Dans le théâtre global des interventions et des coups d’État « assistés », une question demeure obsédante : qui décide du futur des peuples ? Des plateaux TV parisiens aux think-tanks de Washington, on célèbre trop vite la « victoire contre le socialisme » comme une évidence historique, en oubliant tout ce que ce mot a pu signifier pour les peuples du Sud — émancipation, accès à l’éducation, souveraineté alimentaire. À chaque fois, le même scénario : un système imparfait mais redistributif est renversé au nom de la « liberté », puis remplacé par un ordre néolibéral, bien emballé, mais fatal pour les petites mains du monde. Et rarement, les peuples en question sont invités à écrire leur futur eux-mêmes.

Regardons le cas du Sahel, où les régimes changent sous influence, pendant que Paris et Moscou se disputent les galons postcoloniaux. Qui profite vraiment de ces nouvelles alliances ? Les communautés locales ? Les jeunes sans travail ? Les mères qui enterrent leurs enfants en silence ? Ou bien une élite reconvertie en sous-traitant du nouvel ordre ? La « fin du socialisme » n’a presque jamais profité aux masses populaires ; elle a surtout ouvert les vannes à la privatisation brutale, à la mainmise sur les matières premières, et à l’étouffement des mouvements syndicaux. Bref, une victoire déguisée — pour qui ? Pour les marchés, les mercenaires, les multinationales — certainement pas pour les peuples.

L’impérialisme, jadis militaire, s’est recyclé. Il parle aujourd’hui en projets de développement, conférences partenaires, et smart cities. Mais derrière les PowerPoints du FMI se cachent encore les logiques de domination : conditionnalités, dette, ingérence jusque dans le tracé des politiques publiques. On vend des réformes miracles tout en imposant des budgets d’austérité qui étranglent les services sociaux. Même les nouveaux soudains amoureux de l’Afrique — qu’ils s’appellent Pékin ou Ankara — ne rompent pas avec le modèle : ils l’imitent, à leur sauce. Les puissances changent, l’asymétrie, elle, demeure.
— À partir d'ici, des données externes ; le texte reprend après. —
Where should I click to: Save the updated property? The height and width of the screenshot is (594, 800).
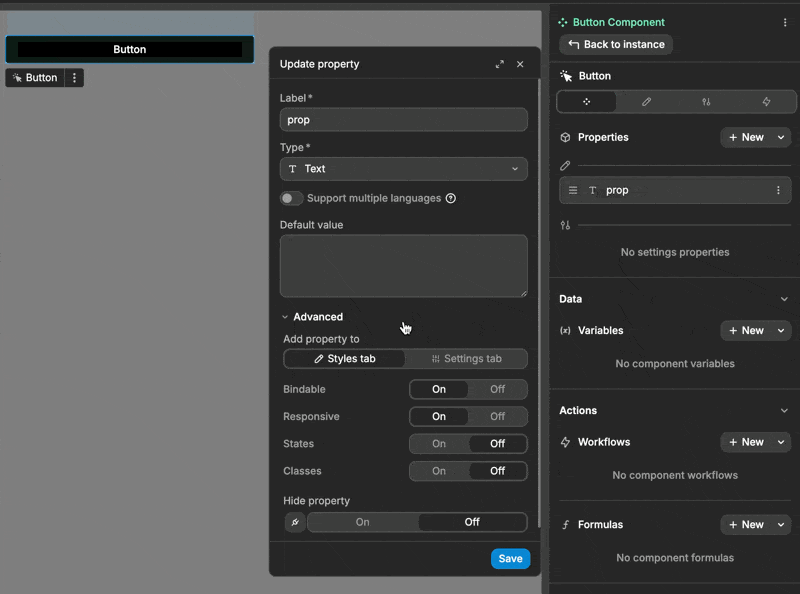click(x=511, y=558)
C’est là que la solidarité transnationale trouve tout son sens. Quand des syndicalistes tunisiens s’organisent avec les dockers marseillais pour bloquer les livraisons d’armes, quand les réfugiés afghans manifestent à Athènes aux côtés des sans-papiers soudanais, ce sont les contours d’un autre monde qui s’esquissent. Un monde qui ne passe pas par les chancelleries, mais par les alliances entre les exilé·es, les minorités, les travailleuses précaires. Ce monde-là ne demande pas à qu’on lui rédige un plan stratégique depuis Bruxelles. Il construit un futur basé sur l’accueil, la démocratie locale, les solidarités concrètes — ici, maintenant, à contre-courant des agendas impériaux.

Alors, la prochaine fois qu’on nous parlera de changement de régime, de « transition démocratique » ou de « victoire idéologique » à exporter, peut-être faut-il demander : où sont les peuples dans cette équation ? Que veulent-ils, eux ? La démocratie ne se fait pas à coup de drones, ni de plans de restructuration ; elle se fabrique dans les luttes longues, fragiles, enracinées. Et ces luttes, d’Alger à Buenos Aires, de Ramallah à Marseille, nous concernent toutes et tous. Car un monde connecté par l’exploitation appelle une solidarité tout aussi globale. L’histoire ne devrait pas toujours être écrite par le haut. Il est temps d’interroger la main qui tient le stylo.